On the other hand, she added, her locket “feels a little special.”

Part of the appeal of these distinguishable niche brands certainly seems to be their lack of extensive advertising, global boutiques or ownership by a large corporation.

“I think it’s worked because it was not branded and it was genuine,” Ms. Lichtenberg, the necklace’s designer, said from her studio in the St.-Germain-de-Prés neighborhood of Paris. A former fashion magazine editor who was “fed for years about logos and branding,” she said that her four-year-old line didn’t feel like “LVMH or any big, big group is behind the product,” referring to the luxury-goods conglomerate.

Recognizable jewelry from independently owned brands comes in many shapes and sizes. Take Ted Muehling, a New York-based designer whose earthy work includes drop earrings in stones such as turquoise, blue chalcedony, lapis lazuli and chrysoprase. Fans say details like each stone’s cut and the distinctive flourish on the curved ear wires of his earrings make his pieces identifiable.

The English designer Alice Cicolini, whose work is sold by retailers like Dover Street Market, uses characteristic elements such as cold lacquer in her jewelry. And Polly Wales, a brand carried by Ms. Kay’s London store, includes similarly distinctive pieces with brightly colored sapphires in unconventional shapes and settings.

For many small brands, those detectable details are key.

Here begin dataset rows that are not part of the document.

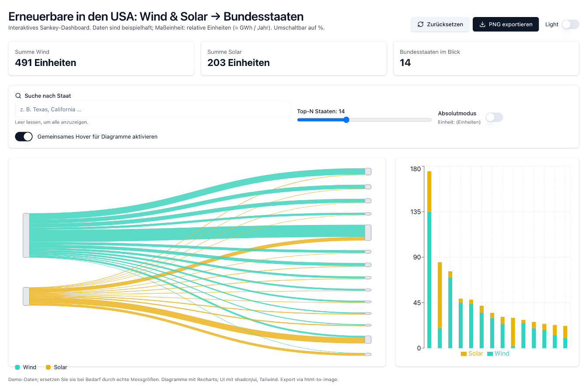Click the Top-N Staaten slider handle
Image resolution: width=586 pixels, height=392 pixels.
[x=346, y=120]
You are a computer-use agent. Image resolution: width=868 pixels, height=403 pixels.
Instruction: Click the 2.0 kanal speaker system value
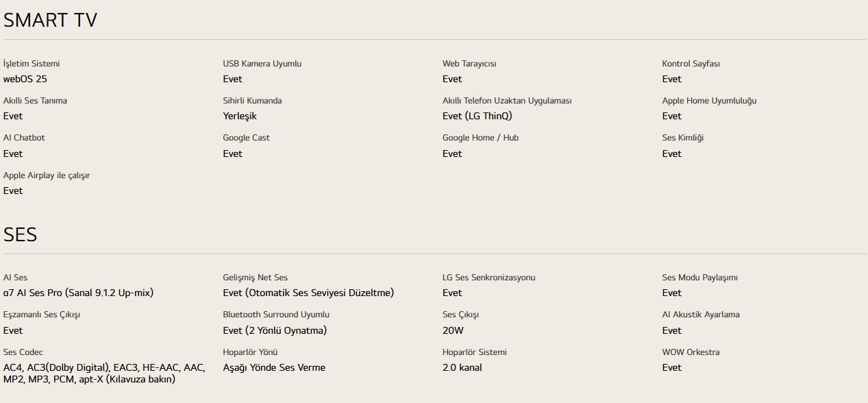pos(462,367)

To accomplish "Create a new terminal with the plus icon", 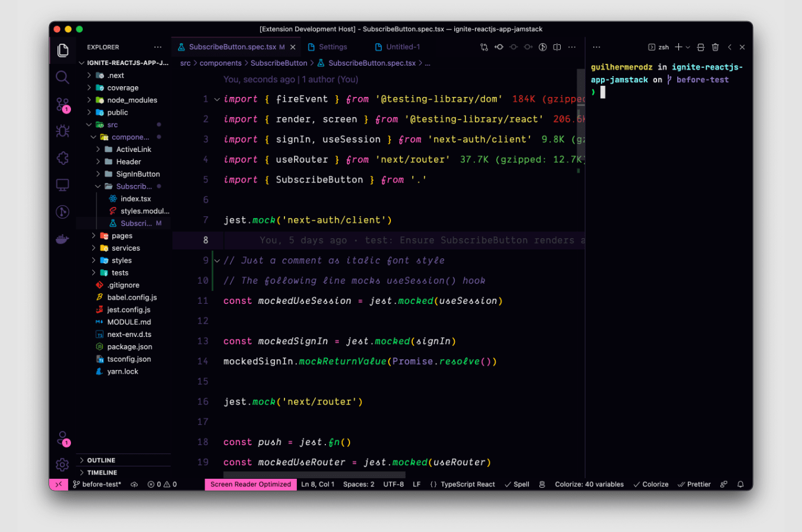I will (678, 47).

As the Copenhagen-based jeweler Sophie Bille Brahe put it, “I don’t think that it would have any success unless it had this kind of recognizable element.”

Sometimes distinctive jewelry is a bit sassy. Anissa Kermiche, who is based in London, designs pieces like her Le Derrière necklace, a dangling sculpture of a woman’s bare bottom rendered in gold-plated silver. Her collection also includes pendants that depict naked female breasts and a stud earring with a raised middle finger.

“It became recognizable because it’s attracted a certain type of people who appreciate maybe looking different or edgy, or want something to bring something different in their style or their outfit,” Ms. Kermiche said. “It kind of created a community.”

The commonality is, according to experts, a key part of the allure of recognizable small fine-jewelry brands.

“Luxury consumers have two goals: One is, they want to belong to a club, if you like, but they also want to differentiate themselves from others,” said Ravi Dhar, who is a professor of management and marketing at the Yale School of Management, director of its Center for Customer Insights and a behavioral scientist.

Wearing luxury items without bold, widely known logos, he added, “allows people to signal to others that are more in the know and sophisticated.”

“Who can recognize it? Some people can, and the people who can recognize it are also the more sophisticated ones,” he said.

Patrizia Calefato is a professor of sociology of culture at the University of Bari in Italy and the author of several books on the semiotics of fashion. “Maybe this is a new version of contemporary luxury that is cultural exclusiveness,” she said, noting that jewelry worn just as a status symbol has become less fashionable in the past decade or so.

Instead, especially since the start of the coronavirus pandemic, consumers are “looking in jewelry for something that has a cultural dimension,” she said, “that is storytelling.”

Part of that story, for some jewelry wearers, is being among a select few.

When Reina Honts, a former fashion executive who lives in Greenwich, Conn., first got her Foundrae necklace about five years ago, the brand was not well known outside of creative circles.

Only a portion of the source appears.